- Relator(a)
- Ministra Assusete Magalhães
- Órgão julgador
- Segunda Turma
- Data do julgamento
- 07/10/2014
- Data de publicação
- 23/10/2014
STJ – Acórdão, Rel. Ministra Assusete Magalhães, Segunda Turma, j. 07/10/2014, p. 23/10/2014
PROCESSUAL CIVIL. AGRAVO REGIMENTAL NO AGRAVO EM RECURSO ESPECIAL. HONORÁRIOS ADVOCATÍCIOS. ART. 20, § 4º, DO CPC. PEDIDO DE SUA MAJORAÇÃO. INCIDÊNCIA DA SÚMULA 7 DO STJ. AGRAVO REGIMENTAL IMPROVIDO. I. Em princípio, descabe ao STJ revisar valores de sucumbência fixados nas instâncias ordinárias, pois eles são arbitrados em consideração àquilo que se desenvolveu no processo e mediante de juízo de equidade, circunstâncias que não podem ser reavaliadas nesta Corte, nos termos da Súmula 7/STJ. II. Em situações excepcionalíssimas, nas quais o valor dos honorários de advogado se apresenta manifestamente ínfimo ou exorbitante, o STJ afasta o rigor da Súmula 7/STJ, para exercer juízo de valor sobre o quantum fixado a título de honorários advocatícios.

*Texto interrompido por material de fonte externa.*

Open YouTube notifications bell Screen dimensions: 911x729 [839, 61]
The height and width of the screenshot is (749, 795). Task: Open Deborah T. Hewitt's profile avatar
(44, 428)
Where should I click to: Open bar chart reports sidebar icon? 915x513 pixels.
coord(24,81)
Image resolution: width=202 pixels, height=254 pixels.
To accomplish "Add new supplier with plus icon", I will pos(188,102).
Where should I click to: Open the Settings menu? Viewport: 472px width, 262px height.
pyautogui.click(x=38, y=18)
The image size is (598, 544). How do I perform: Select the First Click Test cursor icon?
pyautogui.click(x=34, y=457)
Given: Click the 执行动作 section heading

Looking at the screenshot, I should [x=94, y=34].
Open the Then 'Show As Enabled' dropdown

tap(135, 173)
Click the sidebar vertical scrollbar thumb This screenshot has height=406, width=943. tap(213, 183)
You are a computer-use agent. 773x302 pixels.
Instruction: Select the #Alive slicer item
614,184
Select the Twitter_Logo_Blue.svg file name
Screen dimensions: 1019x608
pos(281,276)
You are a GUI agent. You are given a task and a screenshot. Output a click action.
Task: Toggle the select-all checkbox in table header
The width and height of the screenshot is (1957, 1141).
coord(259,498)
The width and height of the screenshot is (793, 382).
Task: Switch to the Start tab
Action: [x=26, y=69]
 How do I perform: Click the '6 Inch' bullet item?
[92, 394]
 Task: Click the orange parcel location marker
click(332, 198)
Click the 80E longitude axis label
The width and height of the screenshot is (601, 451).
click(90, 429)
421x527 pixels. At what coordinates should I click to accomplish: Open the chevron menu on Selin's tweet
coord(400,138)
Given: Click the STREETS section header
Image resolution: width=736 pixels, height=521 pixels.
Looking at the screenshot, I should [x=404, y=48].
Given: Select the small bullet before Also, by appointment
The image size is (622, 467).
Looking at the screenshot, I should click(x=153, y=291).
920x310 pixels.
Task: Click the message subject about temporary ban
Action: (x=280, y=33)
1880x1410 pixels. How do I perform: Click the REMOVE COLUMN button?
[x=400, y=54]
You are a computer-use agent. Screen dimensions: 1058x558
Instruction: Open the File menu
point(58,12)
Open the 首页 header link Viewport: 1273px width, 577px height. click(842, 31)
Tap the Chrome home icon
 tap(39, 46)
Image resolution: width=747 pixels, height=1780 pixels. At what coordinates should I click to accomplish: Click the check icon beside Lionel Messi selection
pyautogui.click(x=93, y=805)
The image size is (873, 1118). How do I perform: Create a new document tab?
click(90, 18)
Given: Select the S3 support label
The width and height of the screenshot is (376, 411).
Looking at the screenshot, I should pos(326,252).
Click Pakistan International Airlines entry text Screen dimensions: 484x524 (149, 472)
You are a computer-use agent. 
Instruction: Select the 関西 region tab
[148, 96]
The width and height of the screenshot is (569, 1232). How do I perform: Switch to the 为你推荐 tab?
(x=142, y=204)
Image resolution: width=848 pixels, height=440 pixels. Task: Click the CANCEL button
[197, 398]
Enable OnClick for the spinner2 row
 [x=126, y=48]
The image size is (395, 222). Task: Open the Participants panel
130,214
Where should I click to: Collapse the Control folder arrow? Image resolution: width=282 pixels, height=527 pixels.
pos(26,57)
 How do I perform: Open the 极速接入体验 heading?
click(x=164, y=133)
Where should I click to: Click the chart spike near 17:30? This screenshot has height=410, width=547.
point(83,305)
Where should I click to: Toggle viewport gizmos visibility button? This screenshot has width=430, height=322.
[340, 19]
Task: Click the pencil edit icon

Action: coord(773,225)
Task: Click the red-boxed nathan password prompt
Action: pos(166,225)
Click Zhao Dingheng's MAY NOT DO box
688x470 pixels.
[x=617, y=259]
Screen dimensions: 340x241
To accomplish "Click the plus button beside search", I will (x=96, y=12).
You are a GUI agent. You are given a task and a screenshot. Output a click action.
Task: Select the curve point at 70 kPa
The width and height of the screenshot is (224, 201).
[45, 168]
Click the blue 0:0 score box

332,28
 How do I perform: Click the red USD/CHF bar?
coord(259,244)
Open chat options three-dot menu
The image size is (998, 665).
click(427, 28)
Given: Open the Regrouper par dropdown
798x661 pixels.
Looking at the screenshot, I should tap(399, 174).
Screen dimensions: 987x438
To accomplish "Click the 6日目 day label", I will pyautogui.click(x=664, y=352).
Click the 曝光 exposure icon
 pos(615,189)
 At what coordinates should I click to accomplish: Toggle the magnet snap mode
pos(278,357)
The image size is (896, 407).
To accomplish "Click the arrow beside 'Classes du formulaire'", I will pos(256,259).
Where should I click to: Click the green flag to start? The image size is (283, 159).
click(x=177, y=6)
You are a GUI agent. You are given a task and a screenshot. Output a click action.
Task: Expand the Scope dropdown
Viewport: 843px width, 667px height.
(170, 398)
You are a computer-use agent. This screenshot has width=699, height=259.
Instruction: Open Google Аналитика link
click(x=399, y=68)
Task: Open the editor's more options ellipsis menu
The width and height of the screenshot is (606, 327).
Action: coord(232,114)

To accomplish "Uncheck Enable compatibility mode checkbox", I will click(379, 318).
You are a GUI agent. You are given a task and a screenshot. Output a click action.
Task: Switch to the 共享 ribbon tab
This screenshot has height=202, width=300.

III. Na hipótese, os honorários foram fixados, pela sentença, nos termos do art. 20, § 3º, do CPC, em 10% (dez por cento) sobre o valor da condenação. O Tribunal a quo, por sua vez, atento às circunstâncias a que se refere o § 4º do art. 20 do CPC, reduziu a verba honorária a 5% (cinco por cento) sobre o valor atualizado da condenação, considerando, principalmente, a singeleza da causa, que sequer demandou instrução probatória. Tal contexto não autoriza a redução pretendida, de maneira que não há como acolher a pretensão do recorrente. Precedentes. IV. Agravo Regimental improvido. (AgRg no AREsp n. 537.906/RS, relatora Ministra Assusete Magalhães, Segunda Turma, julgado em 7/10/2014, DJe de 23/10/2014.)